Because “this seems right” is not enough.
We need to know whether these ideas actually help in practice:
- Do they reduce unsafe actions?
- Do they reduce unnecessary re-observation?
- Do they reduce expensive retries and recovery loops?
Three first questions.
Q1. Safety
Can RPG + lease + guard reduce unsafe actions compared with snapshot-and-act?
Q2. Observation efficiency
Can it reduce repeated screenshots and other high-cost observation steps?
Q3. Recovery quality
When the world changes, can it fail safely instead of failing silently?
The first planned perturbations.
focus-theft
The active target changes while the agent is still relying on the old one.
modal-insertion
A new dialog blocks the expected action path.
window-drift
The window or target moves after observation.
entity-replacement
The target is re-rendered or replaced under the same rough visual identity.
delayed-action
The action happens late enough that earlier assumptions are no longer safe.

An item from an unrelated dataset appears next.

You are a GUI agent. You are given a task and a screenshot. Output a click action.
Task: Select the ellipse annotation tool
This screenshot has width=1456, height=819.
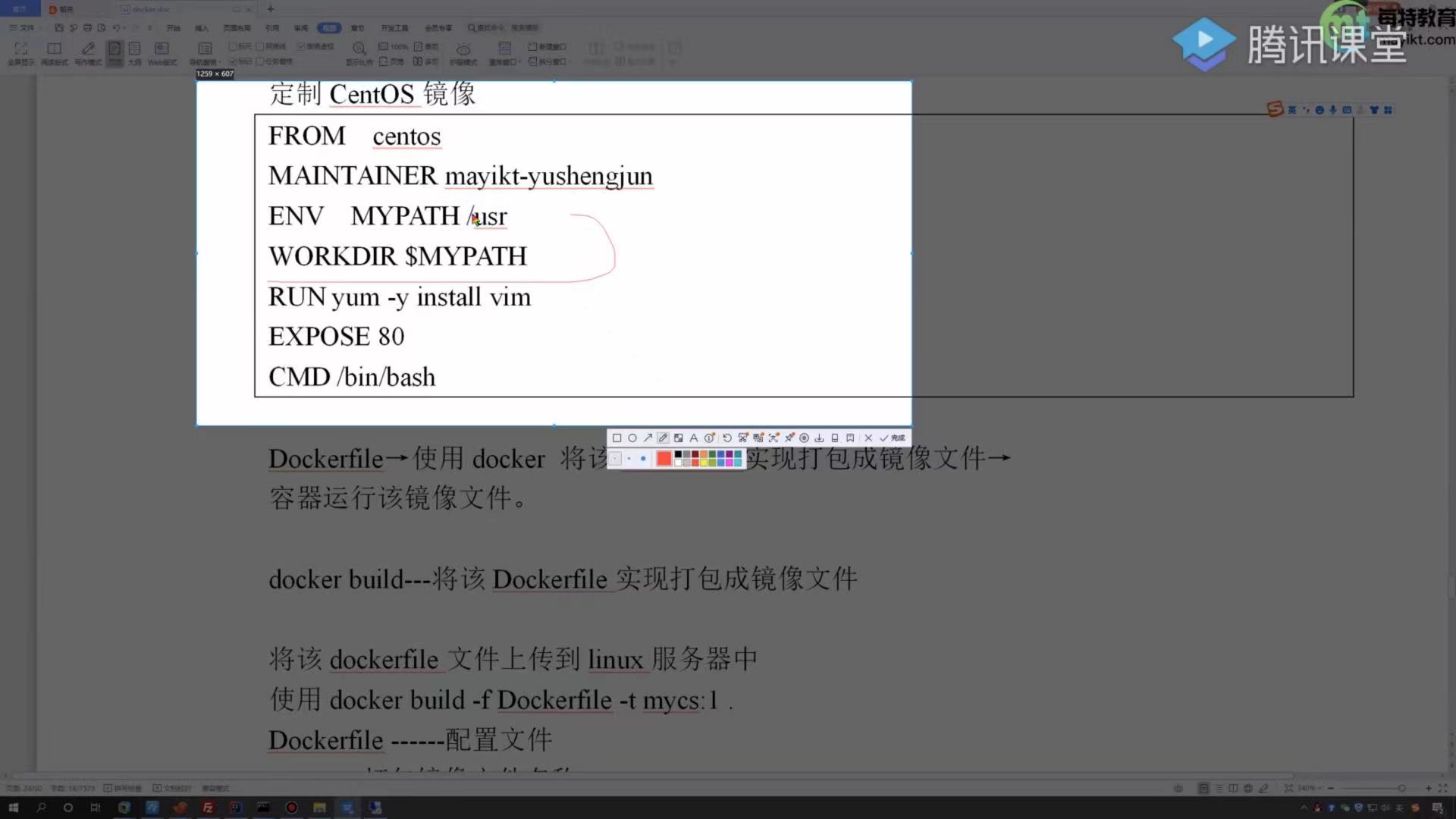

The first metric set is intentionally small.
| Metric | Meaning |
|---|---|
unsafe_action_rate | How often an action lands on the wrong target |
reobserve_count | How often the agent has to observe again |
token_heavy_observations | How often expensive observation is used |
task_success_rate | How often the task eventually completes |
recovery_steps | How many steps are needed after a problem is detected |
What is being compared?
Baseline
- observe
- think
- act
- optionally confirm
This is the simple loop that implicitly trusts the old snapshot.
Proposed
- provisional state
- dirty / stale tracking
- lease validation
- guarded execution
- demand-driven refresh
This is the uncertainty-aware loop.
Machine-readable first, human-readable second.
The plan is to store evaluation results in a machine-readable format first:
- raw JSON
- summary CSV
- short Markdown report
The public page should show only compact tables and short explanations, while the raw artifacts remain available for inspection.